In this Thursday morning meeting, we discussed some ordinary things. Really simple things. Like producing TWO HUNDRED COPIES of a THREE HUNDRED PAGE catalog composed of THREE HUNDRED ILLUSTRATOR FILES (which were ruined by some non- graphic designer they hired), which of course needed to be printed and bound and arrive in New York by Monday.

After I looked past my eager-to-please first day of work attitude and realized the absurdity of the task, my first step was to call a dozen nearby printing firms, hoping one of them would be insane enough to accept a two-day, over-the-weekend rush print job during the holiday season.

The first place I called wouldn’t budge from $15,000, but said they’d fix the files for me. Kinko’s proudly offered a price of $11,500. The next place settled at $11,000. And the final offer from a guy in the adjacent office building was $10,000.

When I presented the information to Mr. CEO, he balked. “Ten thousand is ridiculous. I’m not paying that. We’ll do it in-house,” says he, owner of a possessed Canon ColorPass printer.

Initial eager-to-please reactions of the first day work environment continue to win. I say, “Whatever you say,” and get to work, only to have my anger win out an hour later, realizing that this is idiotic. So, we negotiate the idiocy and settle on “see if the guy next door will do the cutting, collating, binding if we print them ourselves. What’s the price then?”

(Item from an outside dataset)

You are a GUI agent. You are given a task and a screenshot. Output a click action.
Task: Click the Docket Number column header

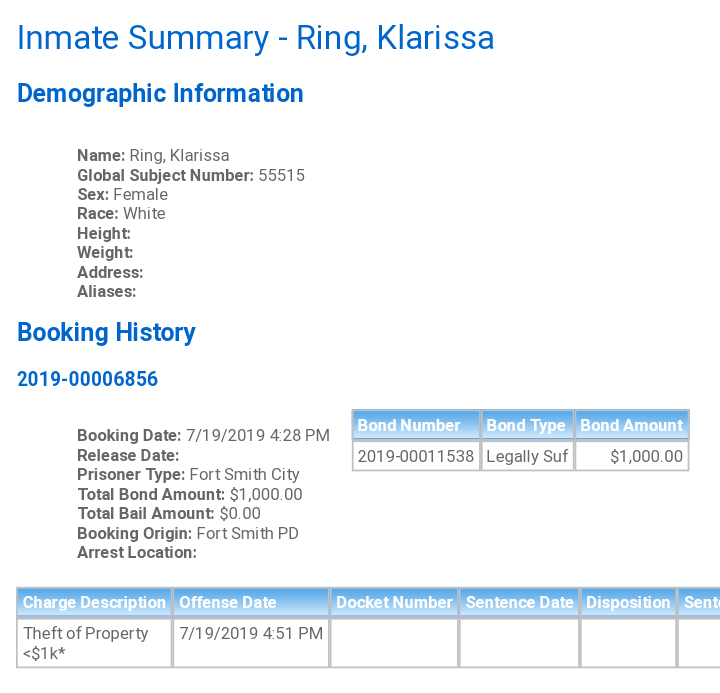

When I return with a quote of $6,000, he remains dissatisfied, suddenly claiming that he talked about this job with the guy only a week ago and it was less.

Ok, let’s review: You need two hundred 300 page catalogs printed, collated, and bound by Monday? (At this point, we’d settled for shipping the catalogs on Monday, rather than having them arrive Monday.) It’s now Thursday. If I’m REALLY fast, I’ll maybe have fixed half of these broken Illustrator files by tomorrow, so we could send them to print at the end of the day.

(At this point, they have me “working” on a Celeron processor generously equipped with 128 MB of RAM and a 15” monitor. Raise your hand if you’ve attempted to open 1GB Illustrator files with that kind of machine. Let’s just say I overestimated how quickly I could fix the text and alignment of three hundred files using the provided equipment.)

Still reviewing: I’ve found printers who will do your job, and you say “No”? Now what?

Oh, right, you expect me to fix all the files, print copies of each on your I-work-when-I-feel-like-it laser printer, cut the resulting 15,000 sheets of paper with that ten-sheets-at-a-time paper cutter over there, collate the 60,000 quarter-page slices, and bind two hundred of these on my first day on the damn job. Sure.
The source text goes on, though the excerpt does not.